Tuesday, December 2, 2014

Tradition and Change

by Kathy McGowan, UUA Southern Region Congregational Life Staff

My Christmas tree is up and decorated. The trimming of the tree has always been a part of my culture. I grew up in the Midwest in a house with high ceilings and expansive rooms, so we always had a very big tree. Another tradition started with my relationship with my husband: putting the tree up on Thanksgiving weekend. He traveled a great deal in December for work and we also traveled back to the Midwest to visit both of our families, so if we wanted to be able to enjoy the tree, we needed to put it up early. We would put it up on Friday, let the branches fall out, then, on Saturday, put the lights on in anticipation of a few guests joining us that evening for the “trimming.”

Revisiting this tradition every year reminds me how much of the tradition stays the same, and how much I have changed. Our ceilings are lower, our rooms are smaller, and the kids are no longer here to add their touch, but we still get the largest one we can, and it still goes up on the holiday weekend.

The beauty of the ornaments and the overall effect of the tree used to be so important to me. Now, what resonates is the story that my tree tells. The new ornaments I added this year are from the new places I have visited this fall: The Blue Ridge Parkway and the Biltmore Estate in Asheville. In addition to these two, the ornaments that took the front spot this year are the ones that represent the people of my life. They were given to us or placed on the tree at one of our tree trimming parties. I relive memories from the past with every one I hang.
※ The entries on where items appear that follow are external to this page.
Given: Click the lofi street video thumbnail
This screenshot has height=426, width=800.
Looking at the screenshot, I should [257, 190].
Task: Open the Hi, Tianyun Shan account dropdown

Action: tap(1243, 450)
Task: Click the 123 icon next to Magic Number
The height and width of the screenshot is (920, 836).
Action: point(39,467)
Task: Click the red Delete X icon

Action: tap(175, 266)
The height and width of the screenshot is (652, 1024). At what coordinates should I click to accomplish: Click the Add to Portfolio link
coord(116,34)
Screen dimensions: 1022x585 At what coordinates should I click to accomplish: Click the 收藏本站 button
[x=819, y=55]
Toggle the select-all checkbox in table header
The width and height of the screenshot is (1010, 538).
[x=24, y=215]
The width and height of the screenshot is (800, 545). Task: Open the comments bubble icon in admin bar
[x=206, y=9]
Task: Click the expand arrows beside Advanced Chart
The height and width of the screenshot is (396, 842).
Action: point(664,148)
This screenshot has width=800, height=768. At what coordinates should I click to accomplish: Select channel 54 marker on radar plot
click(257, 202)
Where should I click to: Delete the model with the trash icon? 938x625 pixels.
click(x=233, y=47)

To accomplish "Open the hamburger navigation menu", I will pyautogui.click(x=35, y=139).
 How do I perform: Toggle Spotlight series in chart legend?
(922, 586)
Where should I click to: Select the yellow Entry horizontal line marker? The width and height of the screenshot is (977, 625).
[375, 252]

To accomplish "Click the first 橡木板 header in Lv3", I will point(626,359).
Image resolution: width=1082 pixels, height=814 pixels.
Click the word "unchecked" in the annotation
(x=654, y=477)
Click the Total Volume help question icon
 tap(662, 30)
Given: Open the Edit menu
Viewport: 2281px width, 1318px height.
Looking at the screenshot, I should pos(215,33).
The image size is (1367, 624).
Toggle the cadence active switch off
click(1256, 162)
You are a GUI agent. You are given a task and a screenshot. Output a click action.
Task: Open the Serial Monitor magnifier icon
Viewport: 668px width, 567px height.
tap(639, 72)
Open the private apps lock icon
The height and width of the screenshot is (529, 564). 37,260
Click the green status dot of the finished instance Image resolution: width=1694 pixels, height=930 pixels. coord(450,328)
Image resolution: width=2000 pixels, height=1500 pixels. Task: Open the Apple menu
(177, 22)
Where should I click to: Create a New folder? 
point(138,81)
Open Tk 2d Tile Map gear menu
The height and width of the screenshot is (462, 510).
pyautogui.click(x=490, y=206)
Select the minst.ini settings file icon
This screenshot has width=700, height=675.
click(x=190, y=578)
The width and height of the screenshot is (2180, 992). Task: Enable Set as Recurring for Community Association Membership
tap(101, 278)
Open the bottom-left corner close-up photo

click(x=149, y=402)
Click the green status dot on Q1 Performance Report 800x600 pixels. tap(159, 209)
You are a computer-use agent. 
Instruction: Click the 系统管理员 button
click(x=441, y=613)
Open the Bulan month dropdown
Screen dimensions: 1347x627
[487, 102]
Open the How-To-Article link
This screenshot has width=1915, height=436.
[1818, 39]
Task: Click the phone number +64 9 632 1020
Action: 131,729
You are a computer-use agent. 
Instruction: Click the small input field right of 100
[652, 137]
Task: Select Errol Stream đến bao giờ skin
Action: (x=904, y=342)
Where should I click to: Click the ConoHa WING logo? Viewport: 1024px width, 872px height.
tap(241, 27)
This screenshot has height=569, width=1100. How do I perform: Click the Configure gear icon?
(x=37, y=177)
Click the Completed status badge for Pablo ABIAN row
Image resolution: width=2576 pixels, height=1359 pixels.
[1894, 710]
I think it appropriate that these are at the center of the tree, as relationships are at the center of this faith that I love so dearly. While it is true that this time of year evokes a flood of memories of the past, it is only the present that is truly before us. For now is the time that needs our attention.

It is easy to say that relationships are important to us, but they need tending. I need to pay attention and give care to my current relationships in order for them to thrive. This is often not easy to do, as they take time, and I must often put my own desires aside in order to be truly present to others. One of the biggest gifts we can give to one another is listening. We so often listen with only half our attention as we are thinking about what our response will be…so, therefore, we are only partially listening.

Lynne Baab, author of “The Power of Listening” says that “healthy congregations are comprised of people who listen well.” I could not agree more. This care toward listening shows up in all sorts of places from one-with-one conversations and committee meetings to larger conversations. A congregation that understands the value of listening will invest dearly in “the process.” A good process for discernment and exploration is critical to navigating change.

I believe that if we can listen deeply with open hearts and minds, we have a good chance of making the world a better place. In order to do that, we have to be willing to have our hearts and minds changed. Some of us took so long to figure out what we believe that it is a scary prospect to be willing to give up some of those beliefs. But how else can we be in deep relationship with those who are different than us?

Our world is quickly becoming smaller and more diverse. In the Information Age, we can be in relationships all around the globe. We need to adapt to this constantly changing world. I cannot write here without acknowledging the pain of our sisters, brothers, and cousins across this nation in the wake of the turmoil in Ferguson, Missouri. What will it take for us as a nation to truly listen to one another? How can we let our assumptions be questioned without becoming defensive? Can we risk being wrong? Can we let ourselves be vulnerable in order to learn how to appreciate each other? Can we let go of what makes us comfortable in order for us all to benefit? Are we willing to sacrifice something of ourselves so that others may live a life in more humane conditions? Can we ask our best selves to come forward to live into this faith where we put relationships at the center, even if there are no guarantees what the future will look like?

We humans long for deep connection. We must tend to these connections. The tree in my living room is smaller than the trees of the past but it represents my journey from my past to my present. I do not know what the future will bring, but I will hold onto my my values, my relationships, my truth, if you will. I will hold on loosely, for I will have to let go of some things, and make room for others. That is the complexity of this wondrous life.

I wish you all blessings during this time of memories and hope.